In an effort to streamline costs after discontinuing the PWS program, the Company eliminated employee positions representing approximately 30% of its prior headcount, which were completed in the second quarter of 2020. The Company recorded one-time costs of $1.1 million in the form of termination benefits related to this plan in the second quarter of 2020.

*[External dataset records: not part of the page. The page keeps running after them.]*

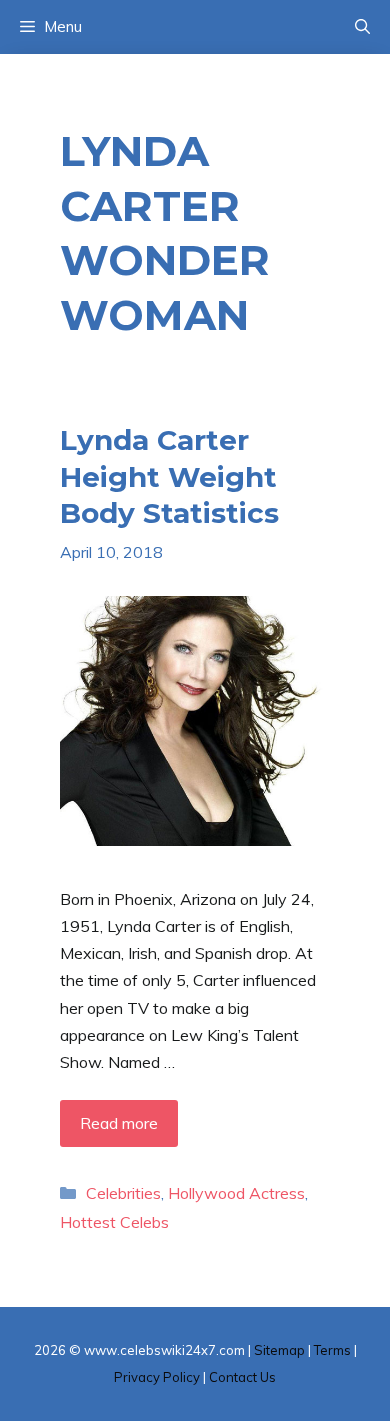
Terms (332, 1350)
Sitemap (279, 1350)
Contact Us (242, 1377)
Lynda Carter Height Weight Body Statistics (169, 476)
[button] (362, 27)
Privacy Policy (157, 1377)
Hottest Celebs (114, 1222)
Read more (119, 1123)
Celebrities (123, 1193)
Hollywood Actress (236, 1193)
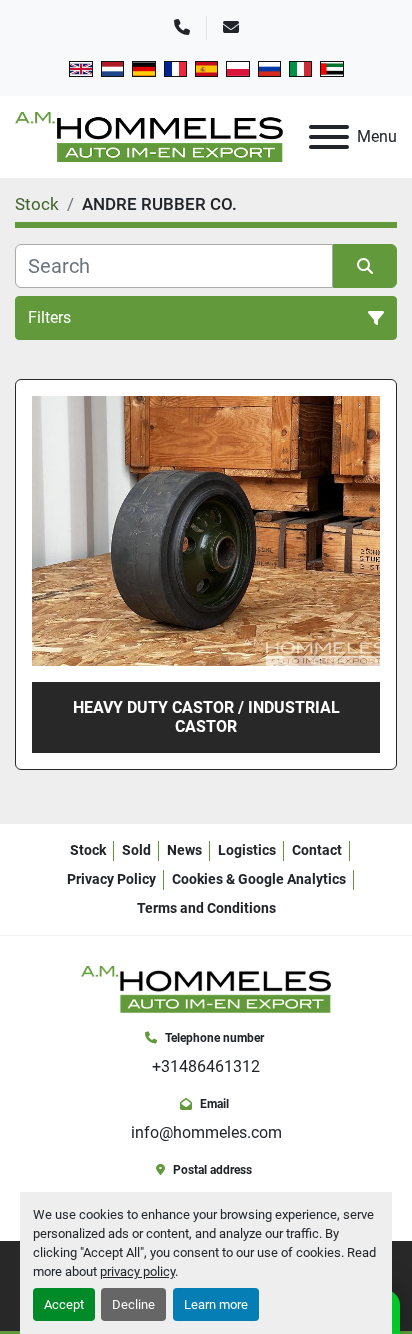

The Company had also been developing nevanimibe (ATR-101) as a potential treatment for patients with classic congenital adrenal hyperplasia, (“CAH”), a rare, monogenic adrenal disease that requires lifelong treatment with exogenous cortisol, often at high doses. The Company elected to cease investing in the development of nevanimibe as a potential treatment for CAH in June 2020 based on an interim review of data from its Phase 2b trial. All costs, including estimated closeout costs associated with the nevanimibe program for the treatment of CAH were recognized during the second quarter of 2020. The Company recorded additional expense in the third quarter of 2020 related to the nevanimibe program, which reflects changes to estimated close out costs. The Company does not expect to incur future material expenses related to this program.